- Opening Delimiter -
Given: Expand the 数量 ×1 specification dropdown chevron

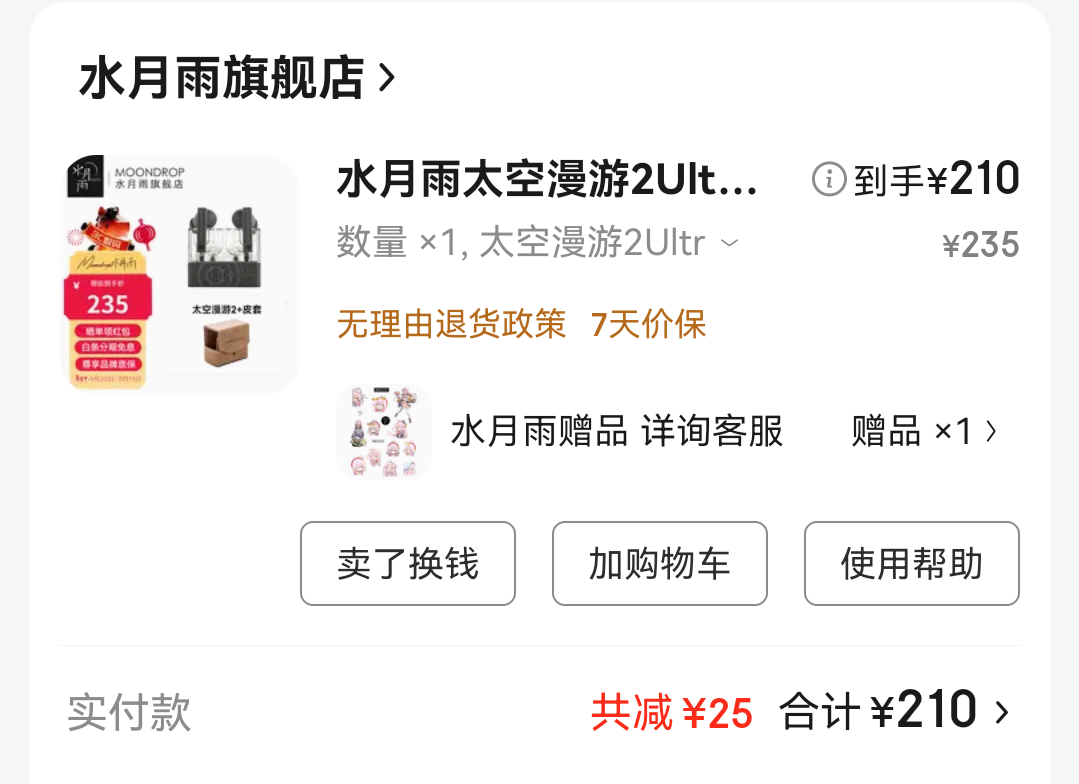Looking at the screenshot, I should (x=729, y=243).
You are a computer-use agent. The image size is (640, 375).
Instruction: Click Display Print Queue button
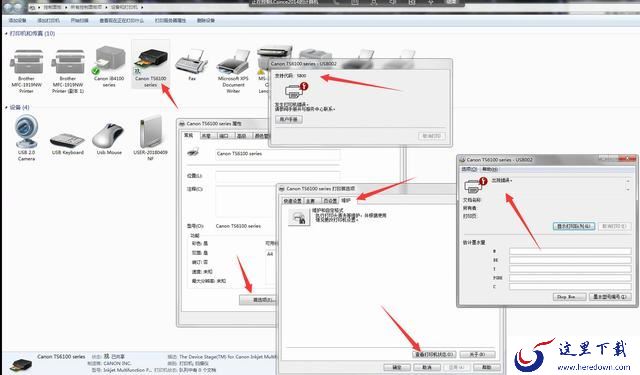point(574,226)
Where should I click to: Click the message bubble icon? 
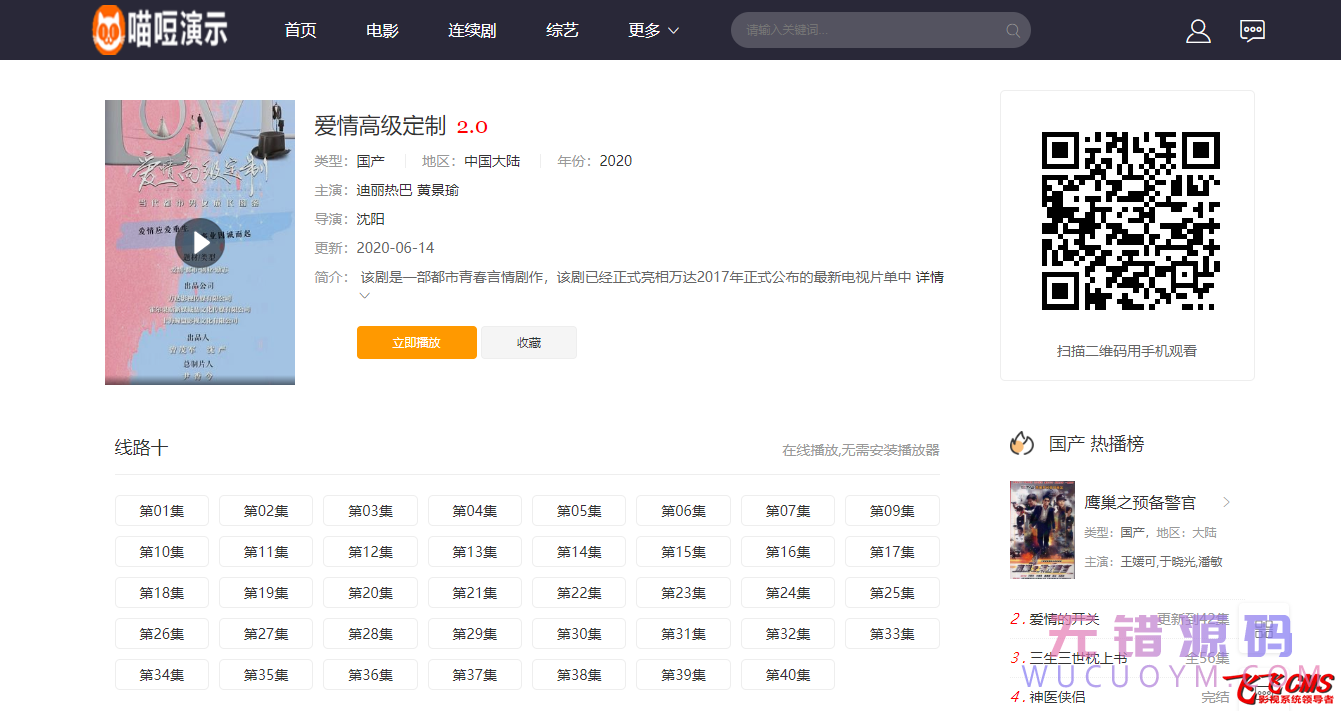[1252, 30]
- Closing Delimiter -
* Task directions
Print each line above exactly as it appears, excluding all images.

* Result
Given: Expand the 数量 ×1 specification dropdown chevron

Looking at the screenshot, I should (x=729, y=243).
You are a computer-use agent. The image size is (640, 375).
Instruction: Click Display Print Queue button
point(574,226)
Where should I click to: Click the message bubble icon? 
[1252, 30]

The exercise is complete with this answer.